Dirty Dozen: The Most Awesomely Craptastic Car Commercials Ever

July 8, 2009
Sleazy Car Salesman

Sleazy Car Salesman

Yep, the economy's in the toilet and headed further south--where that final destination is, we can only guess. (Tierra del Fuego? Tampa?)

Everyone's getting desperate--here at TCC we're stopping all deliveries of Costco cheese crackers --but car dealers are the worst off, so far as we can tell. From giving away free schwag like oil changes and extended warranties, the truly desperate car dealers out there are doing everything they can to move sheetmetal off the lots.

That includes lots of advertising. Say what you will, but the niche of local car ads on TV is one of the most, uh, creative. Talking badgers. Rapping genies. Horrifically low-budget knockoffs of Joe Pesci movies. It's a subgenre that can make you laugh and puke all at the same time. Just like any script with Roger Ebert attached.

With Imodium in hand, we scoured YouTube for the most desperate car ads of all time. We think we nailed it, somewhere between the "butt in the car" jam found below and the wretched Spike Lee Jaguar X-Type that was so silly and so not Do the Right Thing, we couldn't even include it here.

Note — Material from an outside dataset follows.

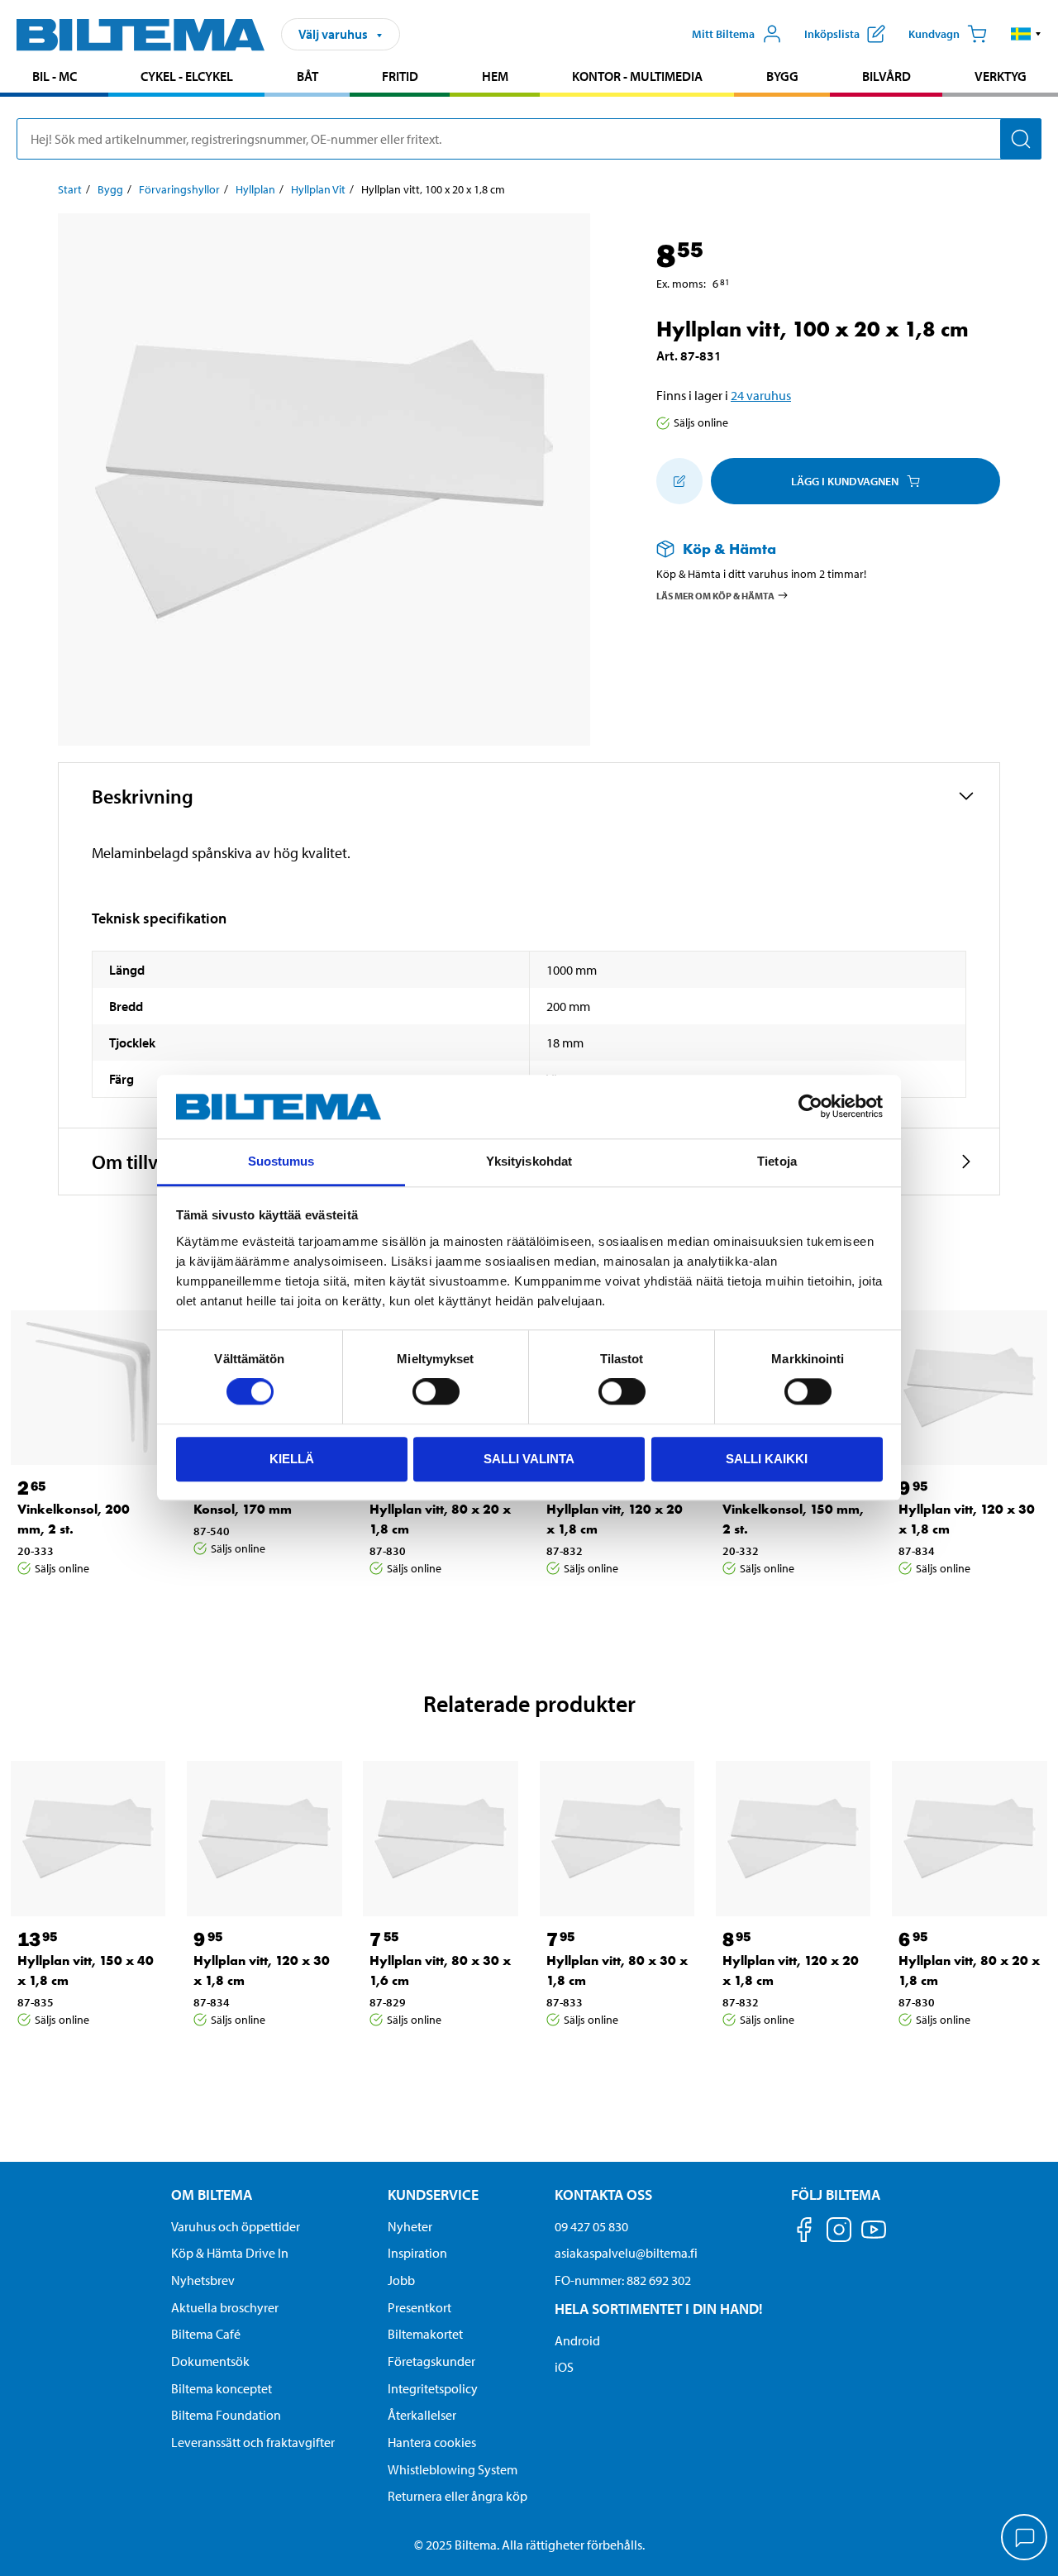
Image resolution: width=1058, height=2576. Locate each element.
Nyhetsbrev (203, 2280)
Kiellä (291, 1459)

For your mostly work-safe fun today, here are some of the worst, most desperate car ads we found:

It's an auto price fight at Hartford Toyota. Couldn't these guys be a little more UFC? Leila Ali would rope these dopes with one glove.

From Auto Connection in Colorado--hey, you know, there's such a thing as trademarks.

This one's a little plotty, but the wardrobe and thematic motifs are clearly No Country for Old Men. Or Twins:

Here we present Dave Campo, used car "evangelist"--a hyperreal blend of the stereotypical Silicon Valley "evangelist" as much as he's a rogue Baptist church preacher hopped up on adrenalin.

Hip hop rules. Doesn't it? It still does. Not sure how that applies here.

Butt In The Car. You can't put it any better. Don't even try.

Nothing to do with that Apple. Nothing. Except the intuitive user interface, and execs wearing women's clothes:

Okay, this one's for car insurance. So what? Isn't it fromage facile of the highest order?

Holler Mitsubishi: It's not just a name, it's an ethos. You'd scream too if you had Monteros to unload:

Again with the hip hop, which descends here on Pontiac--just a few years too late.

MagicHugs are offered, but we didn't accept. (Warning: fake commercial).

TDM Auto Sales: The commercial's anything but tedium, despite the assonance.

Badgers: good for sports mascots, but for car sales? Don't they eat the wood trim?

And one truly great car dealer ad. We all need a trunk monkey, don't we?